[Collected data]
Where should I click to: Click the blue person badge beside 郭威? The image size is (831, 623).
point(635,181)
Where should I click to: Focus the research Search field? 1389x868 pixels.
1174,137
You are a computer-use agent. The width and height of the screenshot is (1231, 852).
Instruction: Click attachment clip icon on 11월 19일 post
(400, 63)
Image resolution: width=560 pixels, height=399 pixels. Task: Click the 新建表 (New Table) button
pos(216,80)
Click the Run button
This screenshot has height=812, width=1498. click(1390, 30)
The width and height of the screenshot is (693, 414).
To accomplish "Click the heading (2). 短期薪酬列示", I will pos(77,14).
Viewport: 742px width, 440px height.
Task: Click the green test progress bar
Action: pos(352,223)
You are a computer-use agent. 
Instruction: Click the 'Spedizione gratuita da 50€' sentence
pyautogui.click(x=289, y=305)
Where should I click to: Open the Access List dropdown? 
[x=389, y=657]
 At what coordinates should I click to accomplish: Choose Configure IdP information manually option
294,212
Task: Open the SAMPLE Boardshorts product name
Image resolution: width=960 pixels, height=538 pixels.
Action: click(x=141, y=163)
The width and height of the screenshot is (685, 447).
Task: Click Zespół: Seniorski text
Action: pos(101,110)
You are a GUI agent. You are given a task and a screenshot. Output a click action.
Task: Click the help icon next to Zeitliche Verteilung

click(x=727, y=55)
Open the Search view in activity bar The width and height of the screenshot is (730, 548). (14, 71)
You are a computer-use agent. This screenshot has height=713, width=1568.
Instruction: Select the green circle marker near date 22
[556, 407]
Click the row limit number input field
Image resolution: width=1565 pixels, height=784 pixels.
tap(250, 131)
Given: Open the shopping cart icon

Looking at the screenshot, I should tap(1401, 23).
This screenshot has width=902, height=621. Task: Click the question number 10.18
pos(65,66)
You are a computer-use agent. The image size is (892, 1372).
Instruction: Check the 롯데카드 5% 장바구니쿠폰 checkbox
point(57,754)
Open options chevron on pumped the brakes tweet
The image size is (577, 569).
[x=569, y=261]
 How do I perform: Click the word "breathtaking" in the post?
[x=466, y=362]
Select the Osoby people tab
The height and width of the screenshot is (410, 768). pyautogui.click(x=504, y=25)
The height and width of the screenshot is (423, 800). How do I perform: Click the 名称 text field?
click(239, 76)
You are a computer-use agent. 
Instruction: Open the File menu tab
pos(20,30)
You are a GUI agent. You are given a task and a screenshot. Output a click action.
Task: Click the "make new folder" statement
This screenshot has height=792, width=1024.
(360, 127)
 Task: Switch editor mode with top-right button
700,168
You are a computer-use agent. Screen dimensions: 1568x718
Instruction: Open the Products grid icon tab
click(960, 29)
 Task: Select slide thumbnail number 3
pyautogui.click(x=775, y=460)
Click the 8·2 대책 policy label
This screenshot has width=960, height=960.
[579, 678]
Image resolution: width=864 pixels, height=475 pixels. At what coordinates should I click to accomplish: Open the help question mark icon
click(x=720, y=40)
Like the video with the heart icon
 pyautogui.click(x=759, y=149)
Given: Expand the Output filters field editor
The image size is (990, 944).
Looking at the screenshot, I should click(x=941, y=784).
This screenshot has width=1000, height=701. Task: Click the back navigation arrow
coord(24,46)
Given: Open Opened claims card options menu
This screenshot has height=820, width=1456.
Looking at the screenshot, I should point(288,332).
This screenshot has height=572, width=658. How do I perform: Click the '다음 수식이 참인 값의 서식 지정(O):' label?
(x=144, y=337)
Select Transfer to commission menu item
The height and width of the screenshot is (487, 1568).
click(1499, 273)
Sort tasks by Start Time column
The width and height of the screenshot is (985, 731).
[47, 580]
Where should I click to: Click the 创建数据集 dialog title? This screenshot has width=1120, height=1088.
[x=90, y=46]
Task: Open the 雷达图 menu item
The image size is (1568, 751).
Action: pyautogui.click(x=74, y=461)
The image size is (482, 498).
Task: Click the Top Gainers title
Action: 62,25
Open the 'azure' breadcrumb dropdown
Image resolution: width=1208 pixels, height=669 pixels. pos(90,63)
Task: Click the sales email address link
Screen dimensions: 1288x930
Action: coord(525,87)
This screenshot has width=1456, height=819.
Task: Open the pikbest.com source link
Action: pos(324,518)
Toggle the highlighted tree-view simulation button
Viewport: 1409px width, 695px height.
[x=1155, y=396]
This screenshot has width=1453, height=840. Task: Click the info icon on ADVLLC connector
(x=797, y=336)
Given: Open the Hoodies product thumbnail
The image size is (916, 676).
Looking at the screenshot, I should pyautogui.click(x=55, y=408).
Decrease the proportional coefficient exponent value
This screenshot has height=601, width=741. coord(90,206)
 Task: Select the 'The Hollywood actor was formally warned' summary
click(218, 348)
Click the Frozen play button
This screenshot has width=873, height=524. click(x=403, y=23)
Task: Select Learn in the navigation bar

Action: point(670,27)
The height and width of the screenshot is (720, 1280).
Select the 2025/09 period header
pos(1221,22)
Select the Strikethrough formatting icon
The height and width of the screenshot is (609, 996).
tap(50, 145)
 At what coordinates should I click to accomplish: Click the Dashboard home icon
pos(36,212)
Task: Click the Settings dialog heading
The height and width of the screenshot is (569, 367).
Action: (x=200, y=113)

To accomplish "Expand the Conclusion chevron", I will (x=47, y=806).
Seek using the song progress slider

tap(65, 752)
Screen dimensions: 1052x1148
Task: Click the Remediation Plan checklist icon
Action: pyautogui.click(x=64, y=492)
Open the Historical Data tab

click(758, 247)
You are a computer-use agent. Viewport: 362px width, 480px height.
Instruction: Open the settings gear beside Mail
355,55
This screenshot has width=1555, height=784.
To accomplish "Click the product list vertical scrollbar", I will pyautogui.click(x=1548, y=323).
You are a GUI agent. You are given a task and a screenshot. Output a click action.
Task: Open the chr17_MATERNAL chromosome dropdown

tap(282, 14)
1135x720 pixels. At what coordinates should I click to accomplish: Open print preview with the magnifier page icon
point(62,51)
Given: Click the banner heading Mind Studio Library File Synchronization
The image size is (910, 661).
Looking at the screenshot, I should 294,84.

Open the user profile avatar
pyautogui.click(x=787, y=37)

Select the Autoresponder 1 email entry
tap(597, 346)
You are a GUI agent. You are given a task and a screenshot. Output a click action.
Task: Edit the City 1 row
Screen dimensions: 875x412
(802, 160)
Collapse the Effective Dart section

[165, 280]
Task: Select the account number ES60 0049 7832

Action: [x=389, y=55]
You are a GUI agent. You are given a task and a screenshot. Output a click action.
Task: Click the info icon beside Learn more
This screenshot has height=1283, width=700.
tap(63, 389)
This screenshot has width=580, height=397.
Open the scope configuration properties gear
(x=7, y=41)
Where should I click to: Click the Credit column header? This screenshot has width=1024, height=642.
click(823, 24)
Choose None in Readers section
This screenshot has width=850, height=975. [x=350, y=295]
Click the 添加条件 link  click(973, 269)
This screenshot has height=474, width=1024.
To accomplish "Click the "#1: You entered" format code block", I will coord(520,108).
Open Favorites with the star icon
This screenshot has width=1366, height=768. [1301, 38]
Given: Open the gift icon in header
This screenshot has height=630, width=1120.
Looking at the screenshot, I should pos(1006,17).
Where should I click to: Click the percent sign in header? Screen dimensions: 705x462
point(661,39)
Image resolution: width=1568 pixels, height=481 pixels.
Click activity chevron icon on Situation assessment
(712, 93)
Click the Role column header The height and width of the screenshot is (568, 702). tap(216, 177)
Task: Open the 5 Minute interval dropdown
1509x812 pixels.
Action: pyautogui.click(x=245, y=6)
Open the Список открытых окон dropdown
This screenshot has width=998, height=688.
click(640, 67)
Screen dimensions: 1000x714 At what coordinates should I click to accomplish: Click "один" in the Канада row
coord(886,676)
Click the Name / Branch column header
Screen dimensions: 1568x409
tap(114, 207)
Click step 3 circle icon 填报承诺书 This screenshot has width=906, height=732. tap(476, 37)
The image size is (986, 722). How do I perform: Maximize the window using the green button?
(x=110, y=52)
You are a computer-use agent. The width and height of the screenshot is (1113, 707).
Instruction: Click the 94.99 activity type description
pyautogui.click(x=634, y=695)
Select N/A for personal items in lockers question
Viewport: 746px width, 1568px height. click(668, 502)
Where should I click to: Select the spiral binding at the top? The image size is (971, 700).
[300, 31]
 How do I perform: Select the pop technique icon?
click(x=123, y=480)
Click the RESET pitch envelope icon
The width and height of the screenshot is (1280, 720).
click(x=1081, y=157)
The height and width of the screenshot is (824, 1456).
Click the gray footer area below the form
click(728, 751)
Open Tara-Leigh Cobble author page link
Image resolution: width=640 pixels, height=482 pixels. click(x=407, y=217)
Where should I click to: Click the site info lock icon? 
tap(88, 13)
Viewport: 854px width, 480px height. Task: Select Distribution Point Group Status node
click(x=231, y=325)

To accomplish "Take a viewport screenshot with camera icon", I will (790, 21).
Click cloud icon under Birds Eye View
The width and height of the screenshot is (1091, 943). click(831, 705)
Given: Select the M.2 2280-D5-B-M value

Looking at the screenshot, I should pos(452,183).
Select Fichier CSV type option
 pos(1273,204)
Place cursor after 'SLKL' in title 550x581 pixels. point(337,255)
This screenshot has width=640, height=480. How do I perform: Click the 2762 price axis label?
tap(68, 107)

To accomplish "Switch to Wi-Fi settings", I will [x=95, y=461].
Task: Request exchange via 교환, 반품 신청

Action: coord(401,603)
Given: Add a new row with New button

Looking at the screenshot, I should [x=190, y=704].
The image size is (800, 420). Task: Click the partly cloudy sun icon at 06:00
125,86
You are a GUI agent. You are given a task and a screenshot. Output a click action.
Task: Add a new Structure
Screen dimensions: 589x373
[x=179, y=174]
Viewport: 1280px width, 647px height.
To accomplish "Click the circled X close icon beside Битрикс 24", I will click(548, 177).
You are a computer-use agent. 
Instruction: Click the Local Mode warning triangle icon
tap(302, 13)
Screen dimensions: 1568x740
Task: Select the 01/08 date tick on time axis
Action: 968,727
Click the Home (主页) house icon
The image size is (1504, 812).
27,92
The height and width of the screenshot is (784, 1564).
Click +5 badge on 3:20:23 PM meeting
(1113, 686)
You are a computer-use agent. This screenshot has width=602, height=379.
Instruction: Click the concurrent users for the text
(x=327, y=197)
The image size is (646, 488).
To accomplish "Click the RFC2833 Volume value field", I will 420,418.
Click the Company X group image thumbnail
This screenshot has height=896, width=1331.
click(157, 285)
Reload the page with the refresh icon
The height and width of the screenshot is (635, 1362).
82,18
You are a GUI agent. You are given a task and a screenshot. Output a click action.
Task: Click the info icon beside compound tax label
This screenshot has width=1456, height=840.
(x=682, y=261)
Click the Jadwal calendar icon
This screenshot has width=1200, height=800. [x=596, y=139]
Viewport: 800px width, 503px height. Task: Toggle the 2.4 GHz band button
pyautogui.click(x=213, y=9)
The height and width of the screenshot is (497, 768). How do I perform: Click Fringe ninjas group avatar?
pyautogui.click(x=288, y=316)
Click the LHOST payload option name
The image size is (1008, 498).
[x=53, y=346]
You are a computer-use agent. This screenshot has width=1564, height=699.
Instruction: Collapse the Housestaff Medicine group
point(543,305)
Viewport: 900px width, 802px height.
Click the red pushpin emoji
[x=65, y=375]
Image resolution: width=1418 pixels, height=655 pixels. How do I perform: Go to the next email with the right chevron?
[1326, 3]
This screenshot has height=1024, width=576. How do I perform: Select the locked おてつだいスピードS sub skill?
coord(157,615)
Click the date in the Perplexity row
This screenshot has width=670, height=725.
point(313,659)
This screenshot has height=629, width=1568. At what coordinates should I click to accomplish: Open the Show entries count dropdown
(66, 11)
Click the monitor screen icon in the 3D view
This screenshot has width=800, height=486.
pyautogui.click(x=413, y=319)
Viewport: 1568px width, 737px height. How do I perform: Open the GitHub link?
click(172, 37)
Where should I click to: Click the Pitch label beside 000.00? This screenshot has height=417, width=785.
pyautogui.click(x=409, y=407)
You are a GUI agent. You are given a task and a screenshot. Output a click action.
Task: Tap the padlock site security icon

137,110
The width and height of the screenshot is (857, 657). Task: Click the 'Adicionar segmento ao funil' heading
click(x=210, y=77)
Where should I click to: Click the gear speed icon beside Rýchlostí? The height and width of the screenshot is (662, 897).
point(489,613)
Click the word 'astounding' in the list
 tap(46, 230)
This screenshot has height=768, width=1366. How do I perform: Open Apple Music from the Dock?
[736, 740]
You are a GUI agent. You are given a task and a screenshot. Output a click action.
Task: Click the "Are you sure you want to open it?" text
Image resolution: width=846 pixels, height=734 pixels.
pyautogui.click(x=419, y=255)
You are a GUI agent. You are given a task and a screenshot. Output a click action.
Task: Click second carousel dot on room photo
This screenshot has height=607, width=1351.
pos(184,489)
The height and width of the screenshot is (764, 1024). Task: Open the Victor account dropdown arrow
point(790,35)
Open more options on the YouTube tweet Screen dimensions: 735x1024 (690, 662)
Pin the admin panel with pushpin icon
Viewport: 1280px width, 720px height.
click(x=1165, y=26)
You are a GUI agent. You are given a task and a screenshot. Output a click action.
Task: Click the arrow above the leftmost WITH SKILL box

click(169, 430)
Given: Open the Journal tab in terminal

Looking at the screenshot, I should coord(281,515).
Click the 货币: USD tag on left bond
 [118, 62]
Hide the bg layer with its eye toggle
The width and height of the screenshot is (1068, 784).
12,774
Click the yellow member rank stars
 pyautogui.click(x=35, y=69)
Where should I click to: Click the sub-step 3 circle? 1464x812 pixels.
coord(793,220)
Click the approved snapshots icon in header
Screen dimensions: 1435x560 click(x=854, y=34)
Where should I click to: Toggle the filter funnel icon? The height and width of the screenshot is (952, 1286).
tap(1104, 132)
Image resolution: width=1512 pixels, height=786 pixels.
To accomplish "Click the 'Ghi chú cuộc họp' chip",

## Written problem
Count the lines in the records above that contain the string "arrow", and give only that number.

## The completed task
3